As it was mentioned in Section 5.3 the dataset had to be divided into development and evaluation parts. There was 20 different divisions in order to check the variance of error reduction. In case of SNR 20 dB the mean error reduction (absolute) was 1.65 %. In all divisions there was an EER reduction standard deviation of this error reduction was 0.8 %. In case of SNR 10 dB, although the mean error reduction was 0.8 % there were some divisions in which combination with high-level features have not resulted in improvement. It can be the result of the fact that when SNR is lowered from 20 dB to 10 dB the prosodic features are more affected than spectral features. In case of SNR 0 dB the mean error reduction was 1.53 % while standard deviation of this error is 1.08 %. In all divisions combination with high level features resulted with EER reduction. It can be the consequence of the fact that lowering SNR from 10 dB to 0 dB, affects in higher degree spectral features than high-level features.

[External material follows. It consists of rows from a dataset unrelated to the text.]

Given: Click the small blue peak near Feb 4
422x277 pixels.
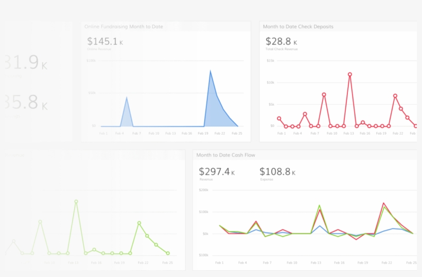Looking at the screenshot, I should click(127, 97).
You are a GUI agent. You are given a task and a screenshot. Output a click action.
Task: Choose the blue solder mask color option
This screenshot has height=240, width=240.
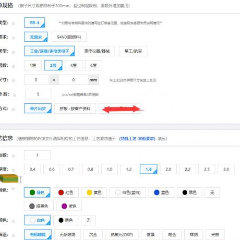(161, 193)
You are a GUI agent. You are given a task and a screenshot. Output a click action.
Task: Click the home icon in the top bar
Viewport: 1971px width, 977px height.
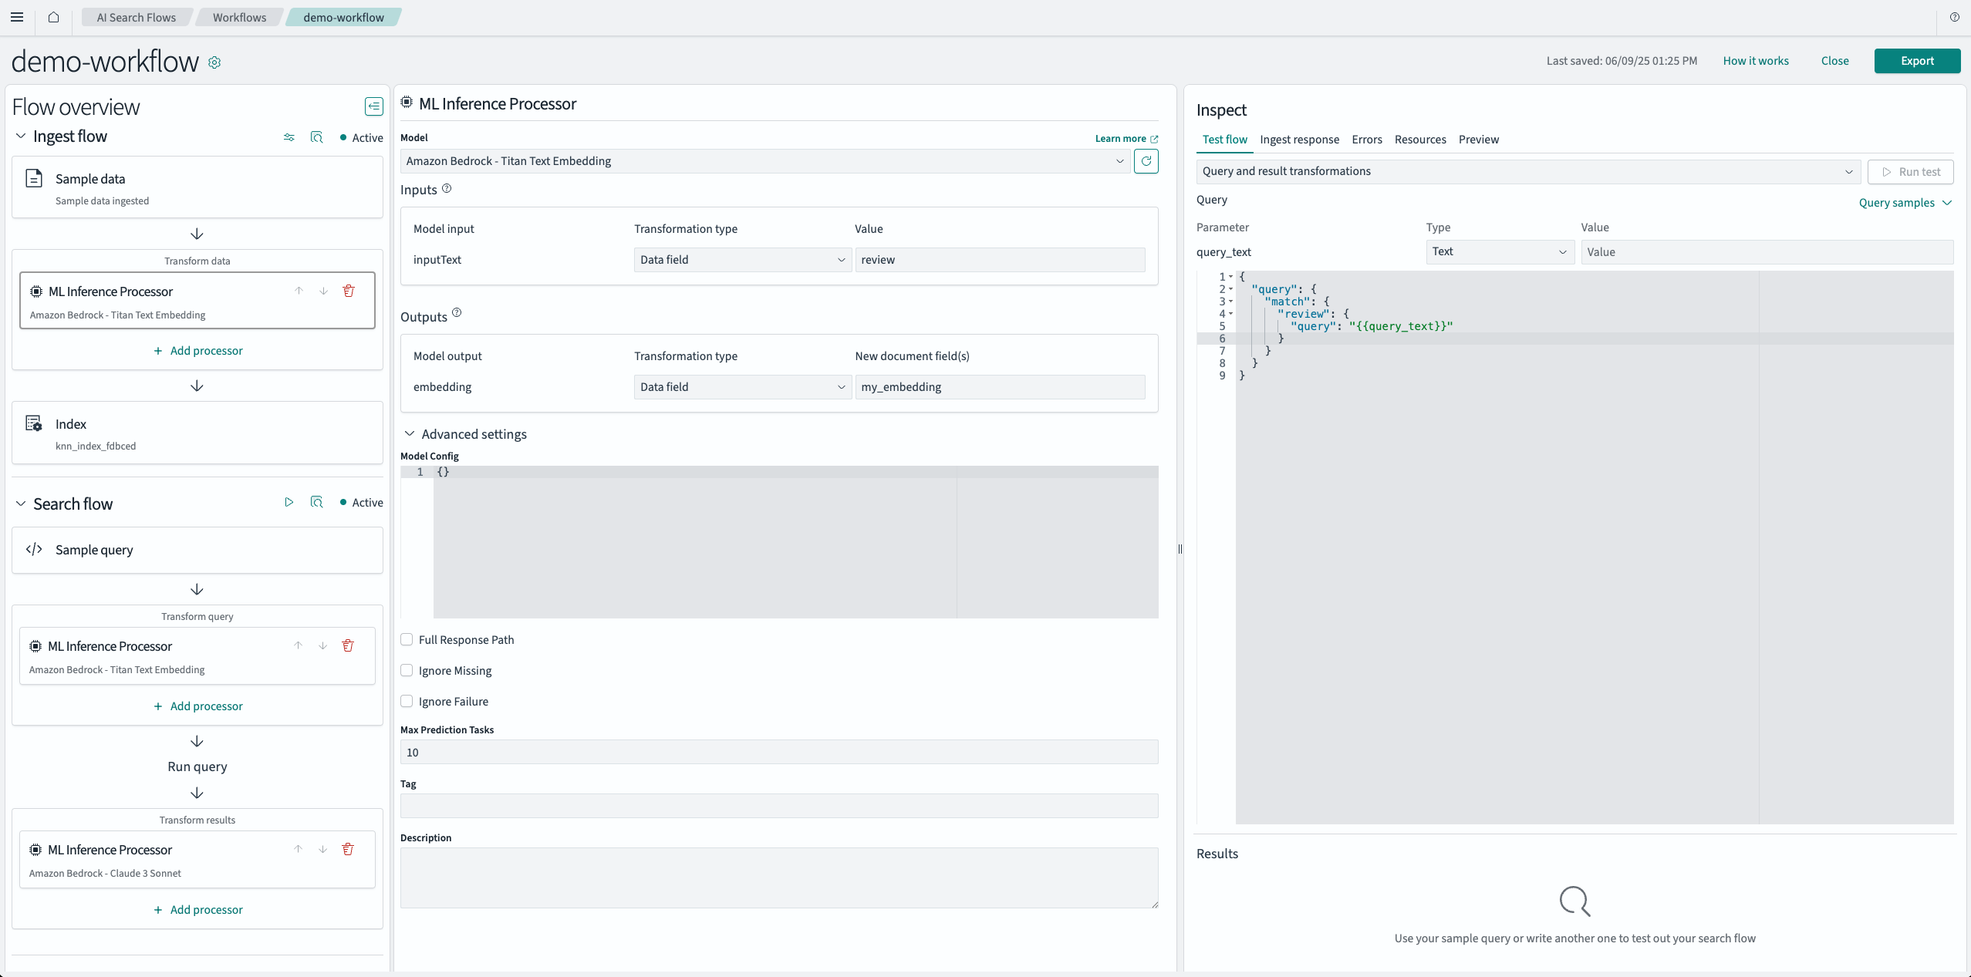(52, 17)
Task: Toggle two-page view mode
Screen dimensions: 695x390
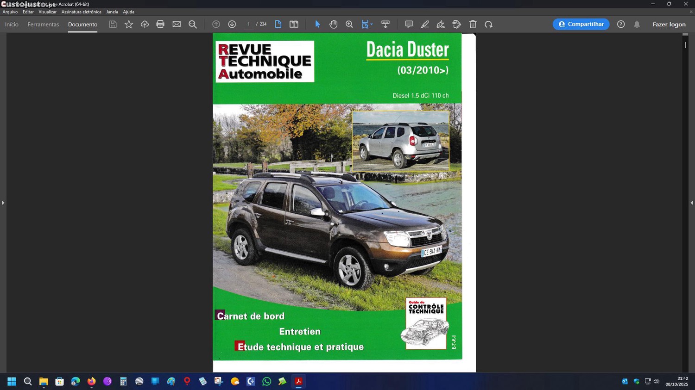Action: (x=294, y=25)
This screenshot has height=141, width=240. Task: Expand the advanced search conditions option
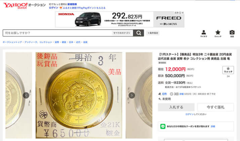pyautogui.click(x=153, y=33)
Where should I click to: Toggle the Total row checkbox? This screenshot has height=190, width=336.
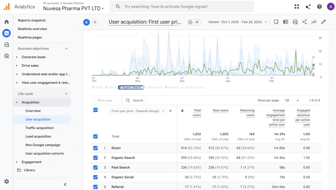pyautogui.click(x=95, y=136)
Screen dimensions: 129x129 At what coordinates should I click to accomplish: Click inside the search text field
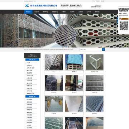[91, 49]
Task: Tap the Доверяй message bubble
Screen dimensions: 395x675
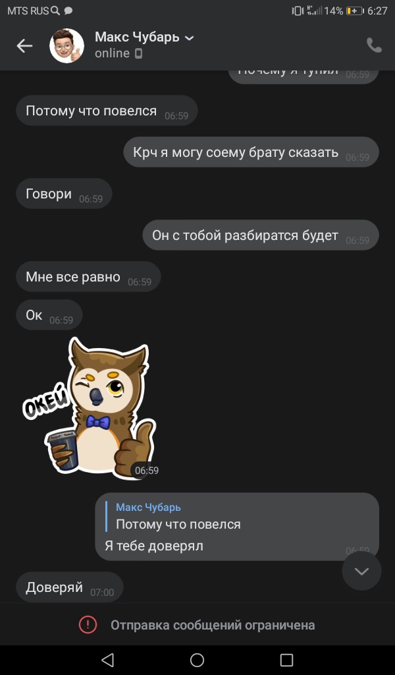Action: click(x=70, y=587)
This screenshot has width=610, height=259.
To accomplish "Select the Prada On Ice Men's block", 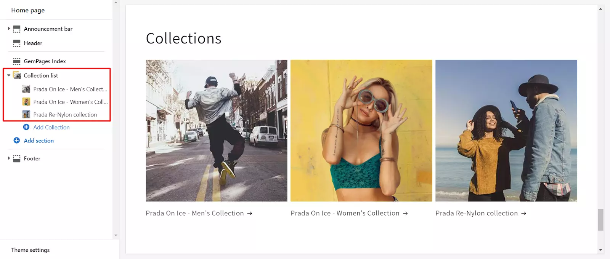I will 70,89.
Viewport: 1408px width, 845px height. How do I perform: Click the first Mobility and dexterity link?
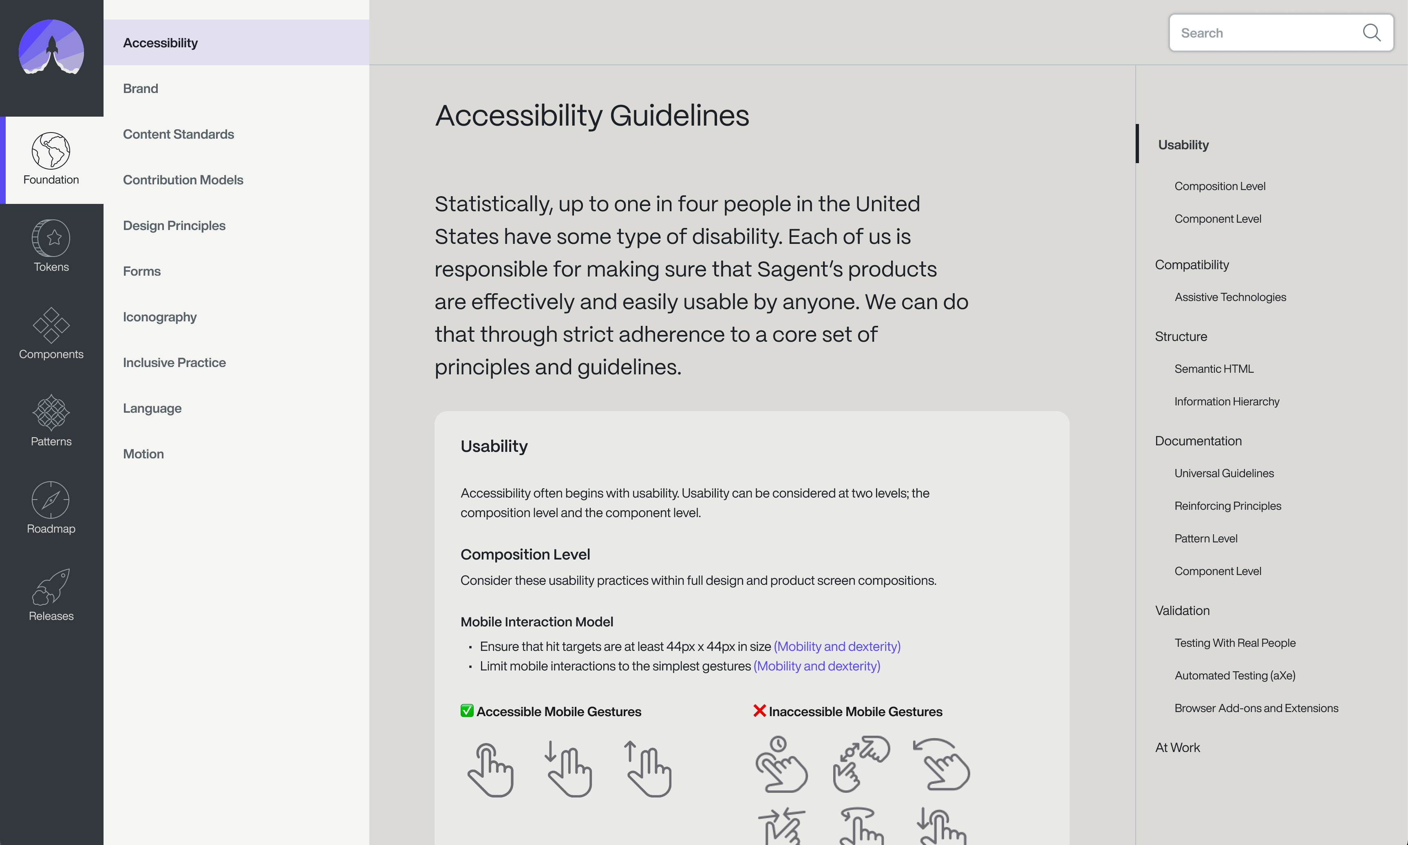coord(837,646)
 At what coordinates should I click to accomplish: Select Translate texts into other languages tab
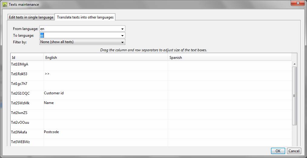85,17
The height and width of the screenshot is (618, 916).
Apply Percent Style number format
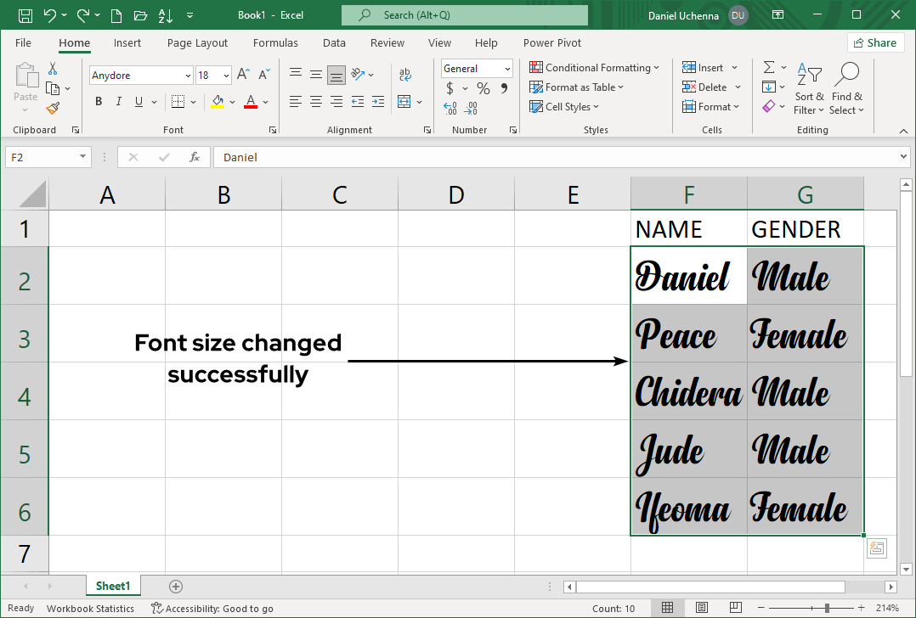[483, 88]
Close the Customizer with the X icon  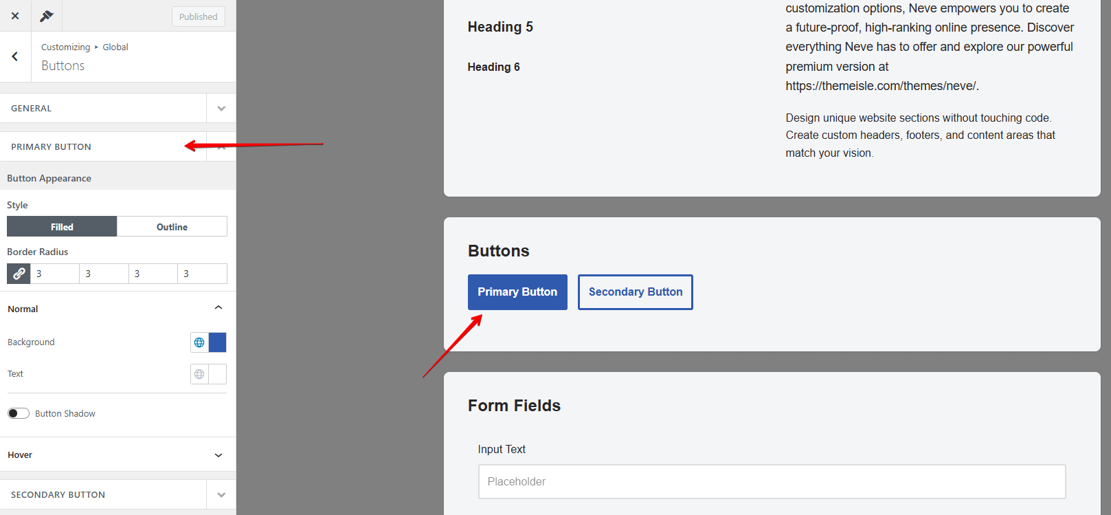15,16
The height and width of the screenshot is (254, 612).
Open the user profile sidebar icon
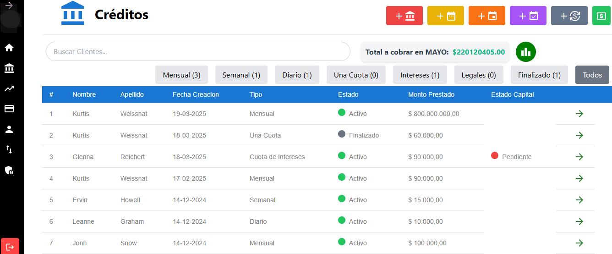[9, 129]
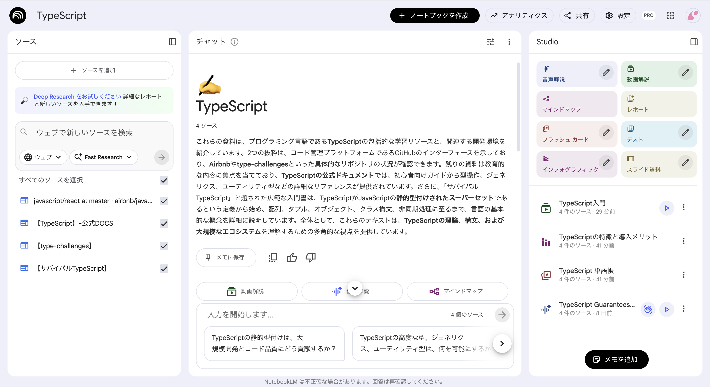
Task: Click the メモを追加 button
Action: tap(616, 359)
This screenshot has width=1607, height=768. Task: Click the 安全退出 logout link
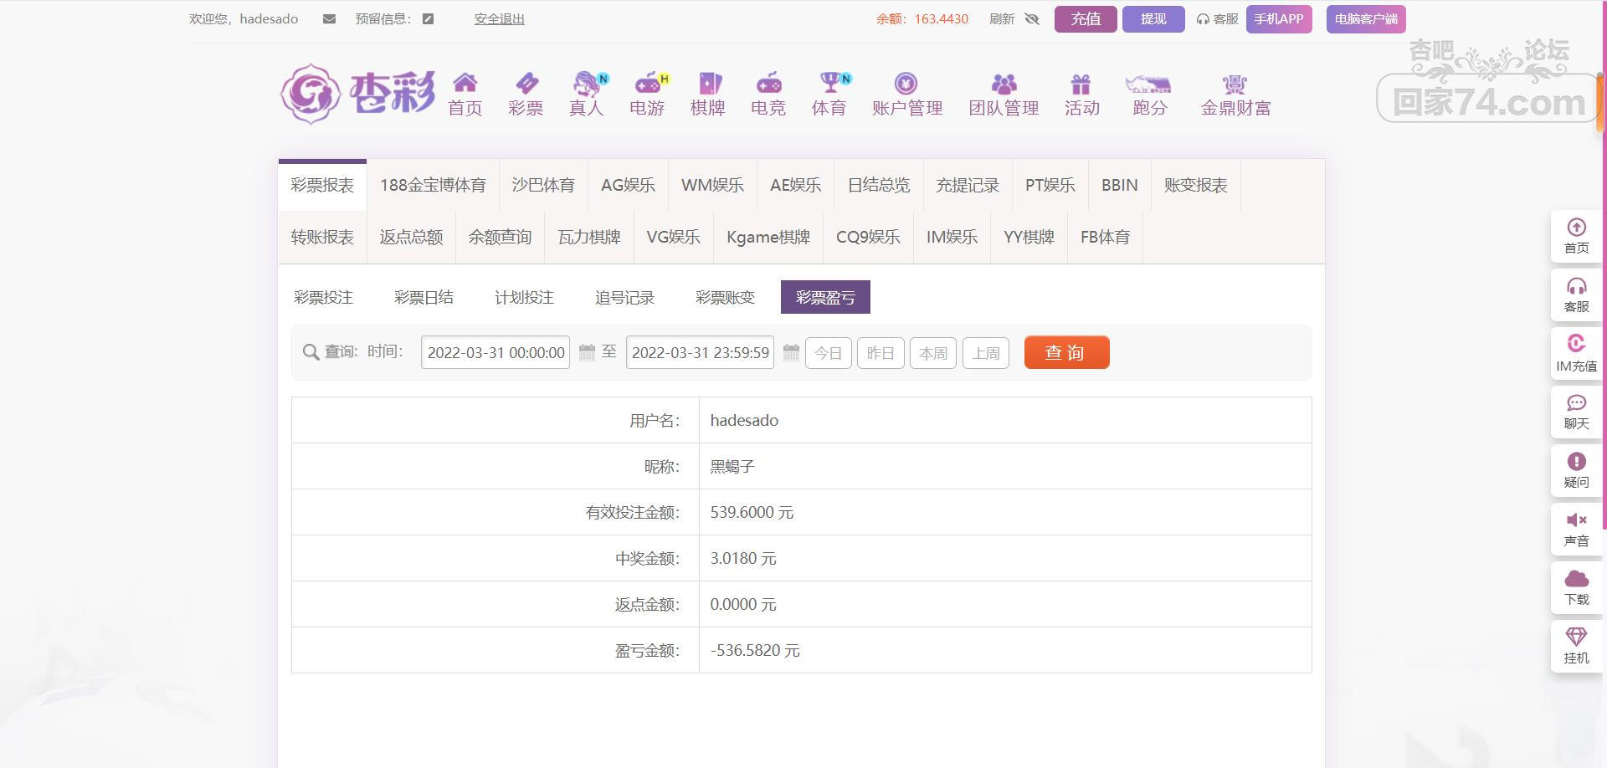tap(499, 19)
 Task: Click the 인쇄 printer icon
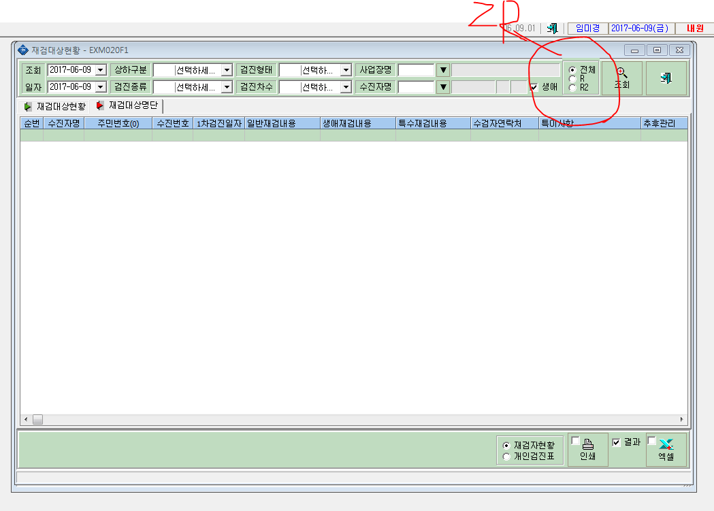coord(588,444)
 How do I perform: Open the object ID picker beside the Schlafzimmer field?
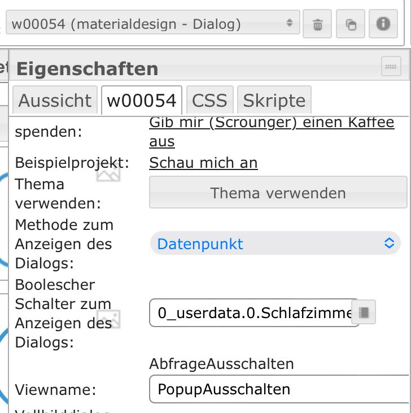pos(364,312)
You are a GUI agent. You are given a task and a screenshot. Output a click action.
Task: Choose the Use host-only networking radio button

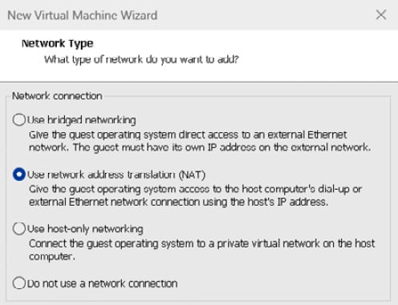tap(19, 229)
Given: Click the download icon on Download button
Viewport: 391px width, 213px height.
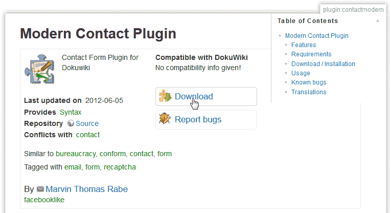Looking at the screenshot, I should tap(165, 96).
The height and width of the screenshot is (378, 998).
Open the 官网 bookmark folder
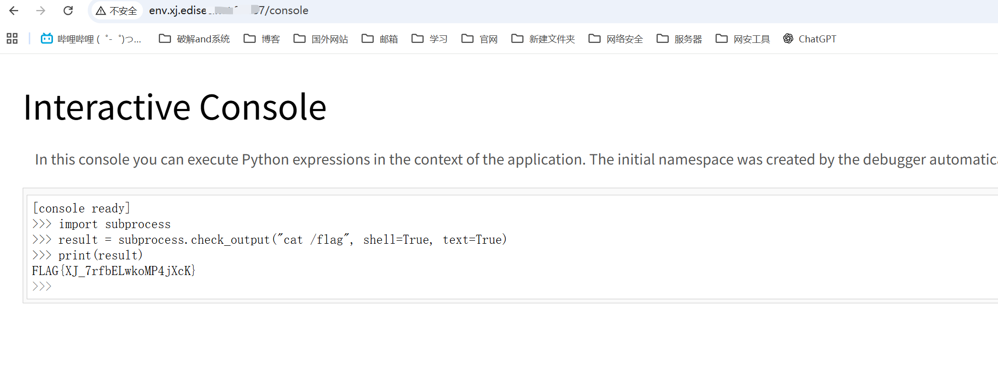point(480,39)
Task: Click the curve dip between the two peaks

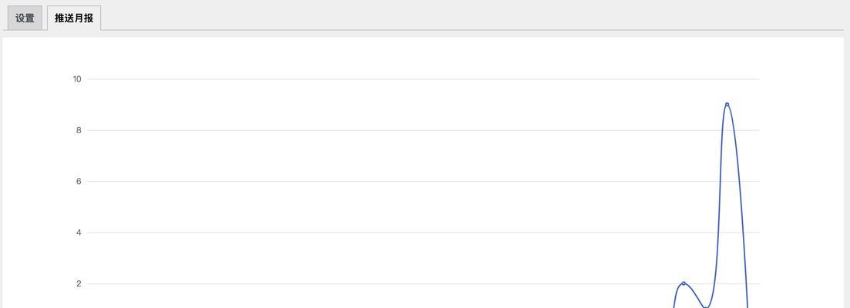Action: click(704, 307)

Finally, the results obtained with combined features in mismatched SNR conditions are presented in Table 5 and in Fig. 5. It turned out that the signal degradation mismatch leads to an error increase and better results are obtained when the model is trained using samples with better quality.

Table 5 EERs (%) obtained for combined features for various training and testing conditions
Fig. 5
figure 5

Combined features for mixed conditions

6 Conclusions

From the performed experiments the following conclusions can be drawn:

  1. 1.

    prosodic and lexical features provide a complementary information to spectral features in the speaker verification task

  2. 2.

    articulatory features extracted as present in the article do not provide sufficent amount of speaker-dependent information in multi-level speaker recognition systems. It can be a consequence of too high number of parameters in relation to lengths of the conversations. Further research concerning constraining of the articulatory feature extraction process are planned by the authors

  3. 3.

    AdaBoost and fast scoring methods can effectively be used to combine information from various features

  4. 4.

    additional score normalization (z-normnorm method) gives considerable error reduction

  5. 5.

    for mismatched degradation of training and test sides, significant error increase was observed.

  6. 6.

    the error is higher when the model side has lower SNR than the test side.